* _What to work on_:
Take the lines from the one with "Copy the Description property value" through the end of the material below and repeat them exactly, dropping every picture.

* _Given data_:
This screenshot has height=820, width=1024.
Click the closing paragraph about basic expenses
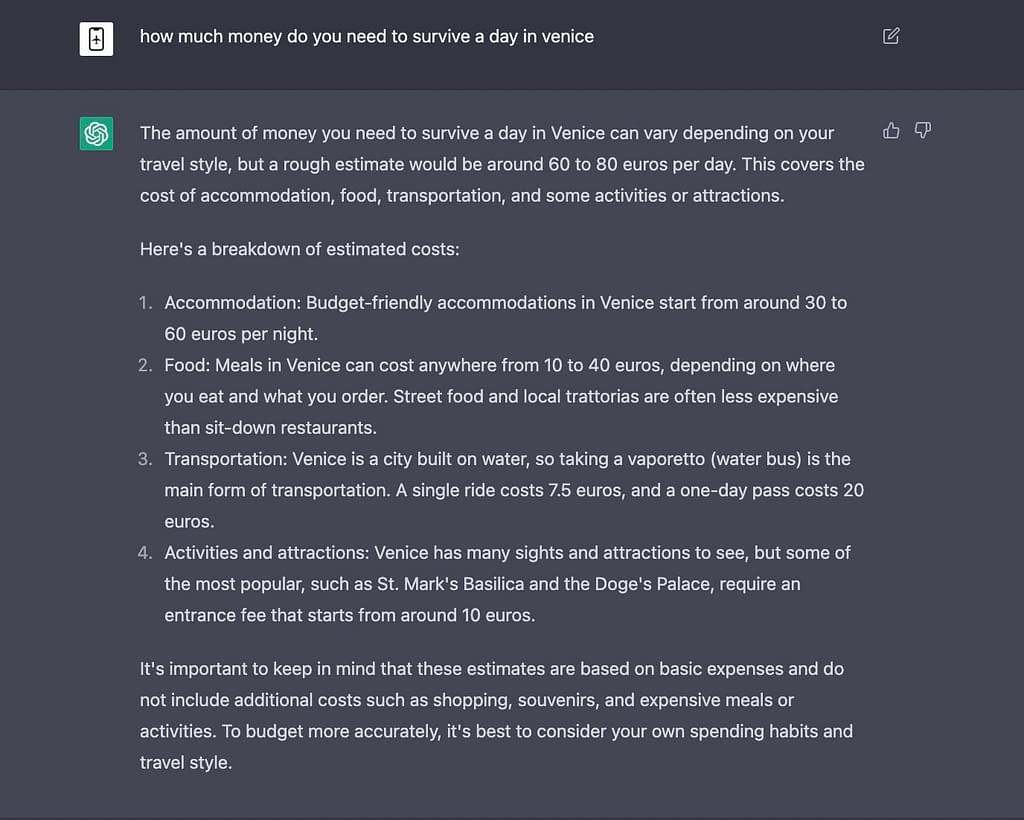tap(496, 716)
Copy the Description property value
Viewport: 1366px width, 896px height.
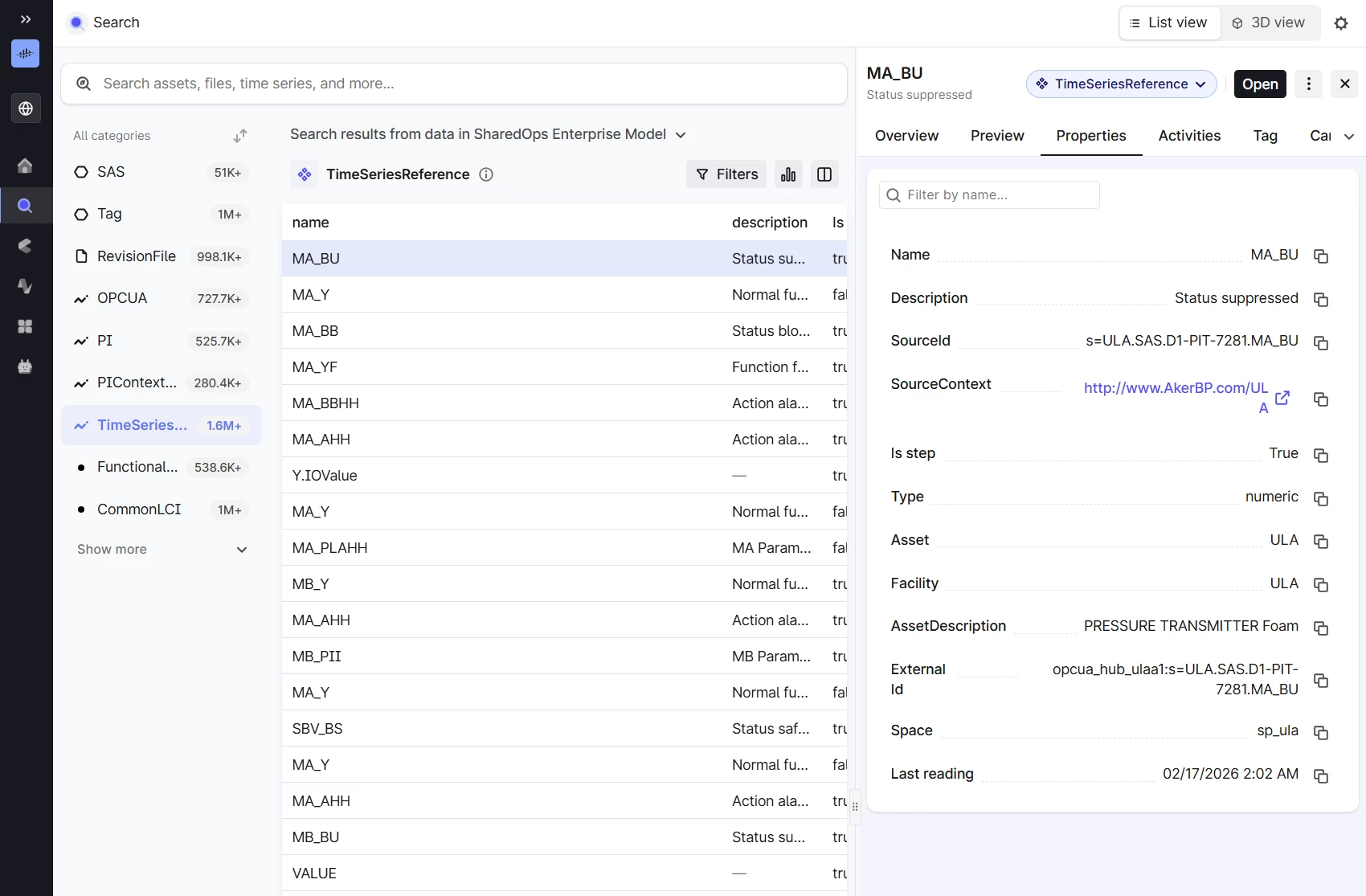pos(1320,300)
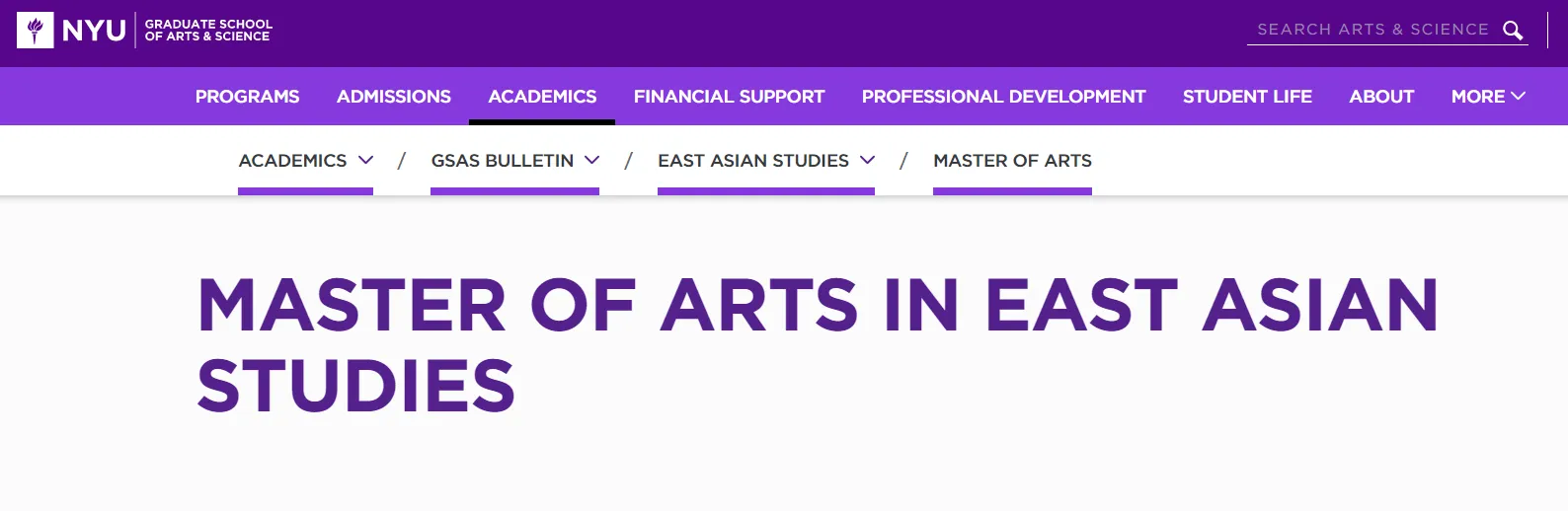This screenshot has width=1568, height=511.
Task: Expand the Academics breadcrumb chevron
Action: point(366,160)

* _Solution to this problem_:
Copy the Description property value
Viewport: 1366px width, 896px height.
pos(1320,300)
This screenshot has width=1568, height=511.
Task: Expand the Academics breadcrumb chevron
Action: point(366,160)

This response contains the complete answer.